Response: The Fund expects to request effectiveness for September 4, 2018.

3.Comment: Under “Principal Investment Strategy,” in addition to the existing description of portfolio management’s analysis of credit risks and of ESG criteria, please disclose the initial universe of securities to which the two screening categories are applied.

Response: The first paragraph under “Management process” has been revised as follows: “Starting from a universe from a universe of US dollar denominated money market instruments, including obligations of US and foreign banks, corporate obligations, US government securities, municipal securities, repurchase agreements and asset-backed securities, the Fund buys securities that the Advisor determines present minimal credit risks. In addition, the Advisor incorporate Environmental, Social and Corporate Governance (ESG) criteria into the selection process.”

4.Comment: The “Management process” section refers to “green bonds.” Please include a definition of what a “green bond” is.

Response: The disclosure has been revised as follows: “From the investment universe of municipal securities, positive screens will automatically include green bonds (bonds that generally fund projects that have positive environmental and/or climate benefits) that meet the minimum standards. . .”

5.Comment: Under “Other Policies,” there is disclosure regarding the possibility that the Fund may have concentration of shareholder accounts holding a significant percentage of shares. Please consider whether additional risk disclosure should be added.

Response: Existing disclosure included under “Liquidity and transaction risk” addresses potential risks of certain shareholders owning a significant percentage of the Fund’s shares.  

6.Comment: Disclosure under “Who Manages and Oversees the Fund” states “A discussion regarding the basis for the Board’s approval of the fund’s investment management agreement is contained in the most recent shareholder report for the annual period ended August 31 or semi-annual period ended February 28.” Please specify which report contains the discussion.

Response: Unlike many fund companies, DWS funds include a discussion of the basis for the Board’s approval of a fund’s investment management agreement in all shareholder reports (annual and semi-annual). We have modified the disclosure, changing “or” to “and,” to clarify for shareholders that the discussion can be found in any recent report.

7.Comment: Under the heading “Money from shares you sell,” existing disclosure indicates that proceeds from redemption requests will normally be sent out “within one business day of when your redemption order is processed (not when it is received) except as described below.” Item 11(c)(7) of Form N-1A requires disclosure of the number of days following receipt of shareholder redemption requests in which the fund typically expects to pay out redemption proceeds. Please revise the disclosure accordingly.

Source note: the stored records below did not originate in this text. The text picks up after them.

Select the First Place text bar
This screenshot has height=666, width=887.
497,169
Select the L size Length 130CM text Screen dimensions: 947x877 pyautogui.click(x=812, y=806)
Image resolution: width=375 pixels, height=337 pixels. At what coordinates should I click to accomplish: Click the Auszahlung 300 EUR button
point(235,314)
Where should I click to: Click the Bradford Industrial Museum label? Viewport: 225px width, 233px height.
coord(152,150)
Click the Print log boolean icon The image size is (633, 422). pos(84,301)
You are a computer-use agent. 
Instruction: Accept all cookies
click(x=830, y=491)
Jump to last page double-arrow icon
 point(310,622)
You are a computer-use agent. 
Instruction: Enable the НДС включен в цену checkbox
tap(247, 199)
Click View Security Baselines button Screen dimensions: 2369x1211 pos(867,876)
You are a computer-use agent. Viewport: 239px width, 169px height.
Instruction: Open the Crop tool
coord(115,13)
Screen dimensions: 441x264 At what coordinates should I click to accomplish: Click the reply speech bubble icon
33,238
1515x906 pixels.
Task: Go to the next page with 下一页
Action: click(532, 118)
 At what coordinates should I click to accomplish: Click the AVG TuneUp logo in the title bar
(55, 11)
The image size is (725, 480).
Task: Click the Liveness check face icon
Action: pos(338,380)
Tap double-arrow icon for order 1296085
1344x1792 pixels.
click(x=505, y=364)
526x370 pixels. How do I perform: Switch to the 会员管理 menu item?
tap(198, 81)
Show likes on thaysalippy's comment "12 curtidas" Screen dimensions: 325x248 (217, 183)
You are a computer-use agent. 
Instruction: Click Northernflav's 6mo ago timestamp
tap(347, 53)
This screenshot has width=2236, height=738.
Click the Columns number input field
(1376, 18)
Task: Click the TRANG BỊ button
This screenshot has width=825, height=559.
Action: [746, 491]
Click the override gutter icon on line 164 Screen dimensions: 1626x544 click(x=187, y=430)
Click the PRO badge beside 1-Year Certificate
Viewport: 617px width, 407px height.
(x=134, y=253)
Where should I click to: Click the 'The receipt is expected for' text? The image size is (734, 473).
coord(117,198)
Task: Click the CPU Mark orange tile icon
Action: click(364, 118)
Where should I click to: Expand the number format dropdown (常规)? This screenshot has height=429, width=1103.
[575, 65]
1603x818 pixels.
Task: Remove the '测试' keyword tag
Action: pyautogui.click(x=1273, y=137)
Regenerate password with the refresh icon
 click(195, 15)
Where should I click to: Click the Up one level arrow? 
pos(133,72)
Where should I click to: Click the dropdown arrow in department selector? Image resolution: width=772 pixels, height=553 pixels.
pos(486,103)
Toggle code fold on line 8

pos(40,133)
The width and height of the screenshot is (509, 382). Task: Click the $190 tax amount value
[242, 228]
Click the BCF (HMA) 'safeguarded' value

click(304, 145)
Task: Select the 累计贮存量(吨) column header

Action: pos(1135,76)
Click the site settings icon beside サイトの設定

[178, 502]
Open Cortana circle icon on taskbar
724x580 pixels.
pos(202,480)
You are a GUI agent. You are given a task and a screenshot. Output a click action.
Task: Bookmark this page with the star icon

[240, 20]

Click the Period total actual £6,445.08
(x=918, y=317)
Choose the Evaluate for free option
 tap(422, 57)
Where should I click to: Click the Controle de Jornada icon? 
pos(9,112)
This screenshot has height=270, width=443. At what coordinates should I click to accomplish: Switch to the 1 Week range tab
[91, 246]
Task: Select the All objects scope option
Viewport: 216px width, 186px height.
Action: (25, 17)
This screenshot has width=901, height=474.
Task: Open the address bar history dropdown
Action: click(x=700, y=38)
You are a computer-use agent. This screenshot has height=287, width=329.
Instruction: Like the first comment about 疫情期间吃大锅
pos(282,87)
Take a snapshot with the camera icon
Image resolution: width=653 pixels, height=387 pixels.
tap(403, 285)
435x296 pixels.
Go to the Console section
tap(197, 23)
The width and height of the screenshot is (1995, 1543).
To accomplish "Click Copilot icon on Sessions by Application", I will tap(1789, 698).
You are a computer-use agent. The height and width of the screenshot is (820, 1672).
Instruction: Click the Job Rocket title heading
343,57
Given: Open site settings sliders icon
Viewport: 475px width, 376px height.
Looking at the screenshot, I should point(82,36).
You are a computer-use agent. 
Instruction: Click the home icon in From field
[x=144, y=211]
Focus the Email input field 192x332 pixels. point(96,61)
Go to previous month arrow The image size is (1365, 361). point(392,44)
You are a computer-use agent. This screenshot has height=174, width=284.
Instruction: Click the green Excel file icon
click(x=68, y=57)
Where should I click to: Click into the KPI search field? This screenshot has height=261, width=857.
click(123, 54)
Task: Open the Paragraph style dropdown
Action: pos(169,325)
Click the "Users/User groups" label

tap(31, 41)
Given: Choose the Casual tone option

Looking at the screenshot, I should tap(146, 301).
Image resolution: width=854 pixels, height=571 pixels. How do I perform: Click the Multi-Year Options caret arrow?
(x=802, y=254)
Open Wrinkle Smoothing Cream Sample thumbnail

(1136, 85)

Response: The disclosure has been revised as follows: “Money from shares you sell is normally sent out by wire the same business day except that redemption requests received after 3:00 p.m. Eastern Time normally will be sent out by wire the next business day. Proceeds from redemption requests may be delayed if the Fund requires additional information to process the request. Redemption proceeds by wire may also be delayed or unavailable in the event of a non-routine closure of the Federal Reserve wire payment system.”

8.Comment: In Part C, Item 30, please add the representation contained in Rule 484 of Regulation C under the Securities Act of 1933, as amended, if accelerated effectiveness will be requested.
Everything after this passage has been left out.